Founded in 1960, Overeaters Anonymous was initially established to address overeating however it now addresses three timely and increasingly prevalent categories of addictive eating disorders including anorexia, bulimia and compulsive eating. Overeaters Anonymous philosophy is to assist its members in stopping their use of food as a means to change their emotional state and addictive behaviors while adopting a new philosophy of life through a 12-Step program.
Like many of the most prolific self-help and 12-Step programs available today, Overeaters Anonymous has closely patterned itself after the structure and philosophy of Alcoholics Anonymous. OA’s 12-Steps are like those followed in AA however the terms alcohol and alcoholic are substituted with food and compulsive eater. However, a significant disparity between the two programs as it is revealed in the research is that OA has more recognizably worked to sustain its emphasis on the program’s spiritual basis while AA has gradually moved to a more secular format and focus.

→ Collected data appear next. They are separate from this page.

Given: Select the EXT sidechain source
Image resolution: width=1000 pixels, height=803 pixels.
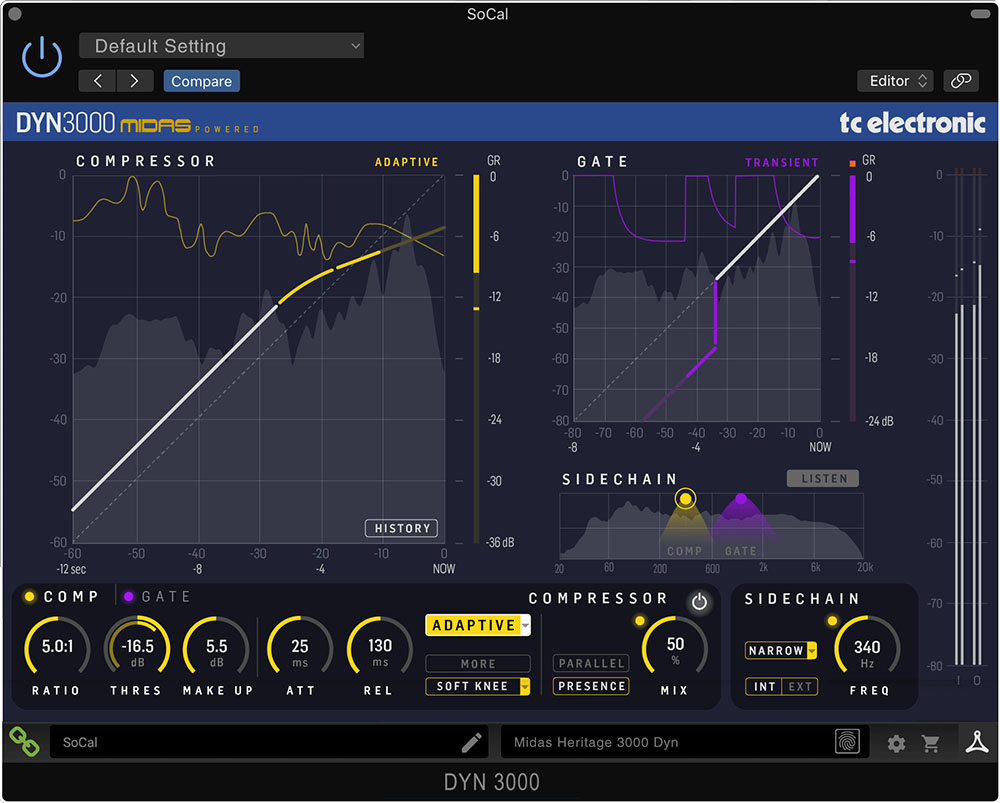Looking at the screenshot, I should [800, 686].
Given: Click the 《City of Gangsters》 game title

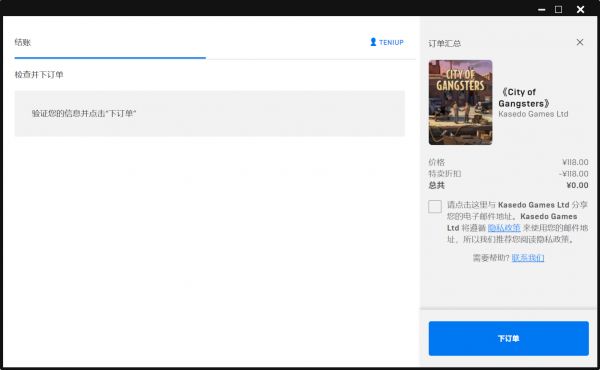Looking at the screenshot, I should pyautogui.click(x=524, y=98).
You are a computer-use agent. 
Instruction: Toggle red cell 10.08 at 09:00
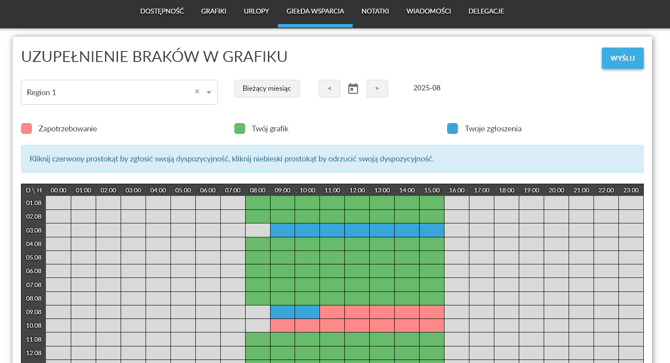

This aspect of OA’s historical development has major implications for its role as both a ministry and therapeutic resource. For example, while Overeaters Anonymous fairly emphasizes the physical and emotional elements of addiction recovery, which contributes to its value in therapeutic interventions, it more importantly stresses the spiritual elements of addiction and recovery, which makes participation in its program conducive to application and integration with religion-based intervention and counseling.